On 21 March,Navroz (Nowruz), a festival celebrated in many communities and cultures, particularly those belonging to the Itnha-Shri tradition. It is also the Parsi New Year, Jamshed-e-Navroz -marked on the first day of the first month of the Shehenshai calendar followed by the Zoroastrian faith.
Named after the Persian ruler Jamshed, in whose reign the festival began, Jamshed-e-Navroz is symbolic of rejuvenation and revitalization.
For many communities, it marks the beginning of a new year and the first day of spring. More generally, it signifies a time of spiritual renewal and physical rejuvenation, as well as the spirit of gratitude for blessings and an outlook of hope and optimism towards the future.
Traditional food is cooked to mark the festival of Navroz. Parsee food is a combination of West Asian and Indian cuisine. Rava is a popular dish that is prepared with sooji, milk and sugar and mixed with rose water and grated nutmegs. Another dish is fried vermicelli which is cooked in sugar syrup and mixed with almonds and raisins.

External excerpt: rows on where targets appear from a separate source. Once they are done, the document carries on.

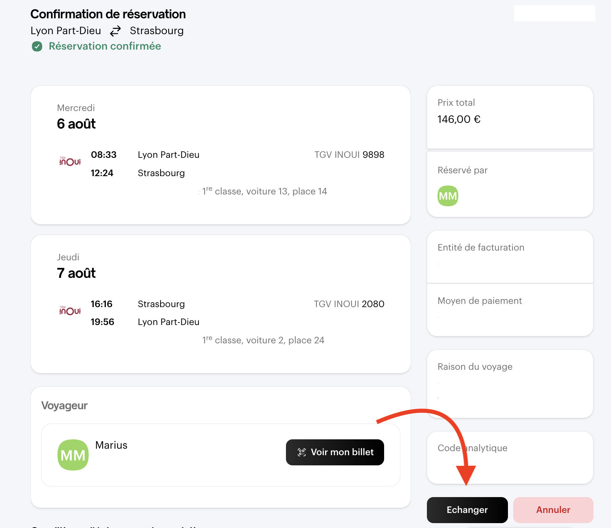611x528 pixels.
Task: Click the INOUI logo for 6 août trip
Action: point(70,161)
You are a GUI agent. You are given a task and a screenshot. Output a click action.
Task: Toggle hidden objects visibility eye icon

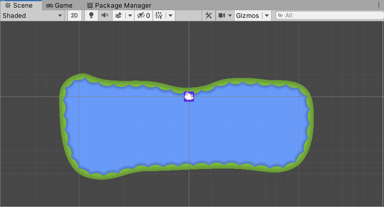[x=143, y=15]
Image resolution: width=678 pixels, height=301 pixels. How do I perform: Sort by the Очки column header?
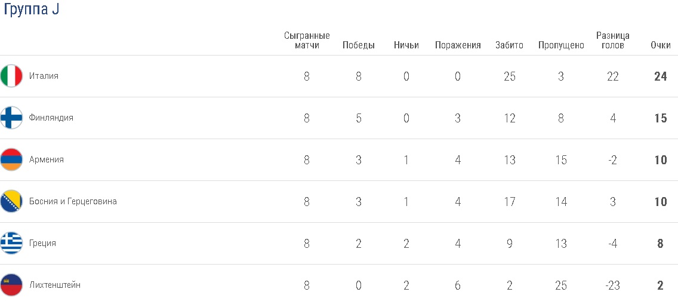[661, 45]
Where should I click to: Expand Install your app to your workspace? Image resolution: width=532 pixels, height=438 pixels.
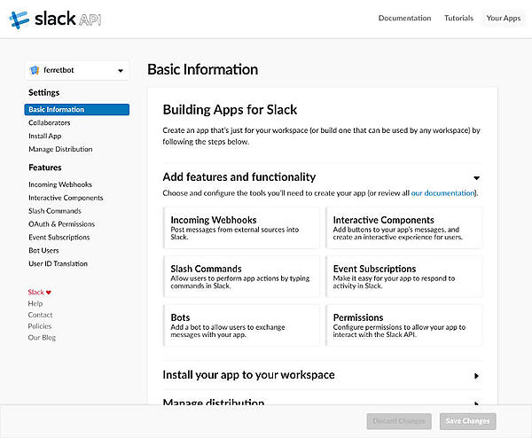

To celebrate the festival, people meet each other and exchange greetings. Young people pay their respects to the elders. People exchange gifts and sweets among each other. The Navroz festival in fact brings to light the rich heritage and culture of the Parsee community. It also portrays the brotherhood and cordial harmony between the people of the community.
The UN’s General Assembly in 2010 recognized the International Day of Navroz, as the spring festival of Persian origin which has been celebrated for over 3,000 years. During the meeting of The Inter-governmental Committee for the Safeguarding of the Intangible Heritage of the United Nations, held between 28 September – 2 October 2009 in Abu Dhabi, Navroz was officially registered on the UNESCO List of the Intangible Cultural Heritage of Humanity.